### What to do
Search the data for the string "button" and gather each line it is in.

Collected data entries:

----------------

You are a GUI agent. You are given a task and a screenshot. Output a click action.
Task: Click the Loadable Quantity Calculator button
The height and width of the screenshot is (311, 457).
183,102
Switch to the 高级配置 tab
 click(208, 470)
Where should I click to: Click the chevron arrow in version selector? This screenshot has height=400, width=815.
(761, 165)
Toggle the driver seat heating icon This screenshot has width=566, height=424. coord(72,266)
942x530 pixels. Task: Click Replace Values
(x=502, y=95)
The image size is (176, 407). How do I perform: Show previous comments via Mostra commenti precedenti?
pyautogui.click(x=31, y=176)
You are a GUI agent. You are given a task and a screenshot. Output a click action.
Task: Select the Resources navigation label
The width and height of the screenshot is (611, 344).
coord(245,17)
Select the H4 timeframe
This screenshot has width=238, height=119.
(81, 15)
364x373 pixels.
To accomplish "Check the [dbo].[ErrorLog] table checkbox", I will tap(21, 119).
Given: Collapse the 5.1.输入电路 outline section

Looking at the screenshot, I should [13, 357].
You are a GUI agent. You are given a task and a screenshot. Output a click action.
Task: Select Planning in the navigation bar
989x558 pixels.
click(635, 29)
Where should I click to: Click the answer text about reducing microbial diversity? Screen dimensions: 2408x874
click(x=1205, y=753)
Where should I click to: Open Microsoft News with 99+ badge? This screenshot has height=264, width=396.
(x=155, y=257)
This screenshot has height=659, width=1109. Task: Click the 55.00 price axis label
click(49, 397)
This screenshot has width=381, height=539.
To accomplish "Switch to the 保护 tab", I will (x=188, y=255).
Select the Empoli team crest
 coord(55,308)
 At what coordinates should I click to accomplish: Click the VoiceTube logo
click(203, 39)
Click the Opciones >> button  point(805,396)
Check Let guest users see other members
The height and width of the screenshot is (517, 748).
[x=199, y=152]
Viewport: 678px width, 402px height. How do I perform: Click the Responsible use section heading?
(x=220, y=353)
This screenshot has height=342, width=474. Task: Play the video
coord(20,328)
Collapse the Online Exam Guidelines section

----------------

### Response to the task
Task: Click the Loadable Quantity Calculator button
Click the Opciones >> button  point(805,396)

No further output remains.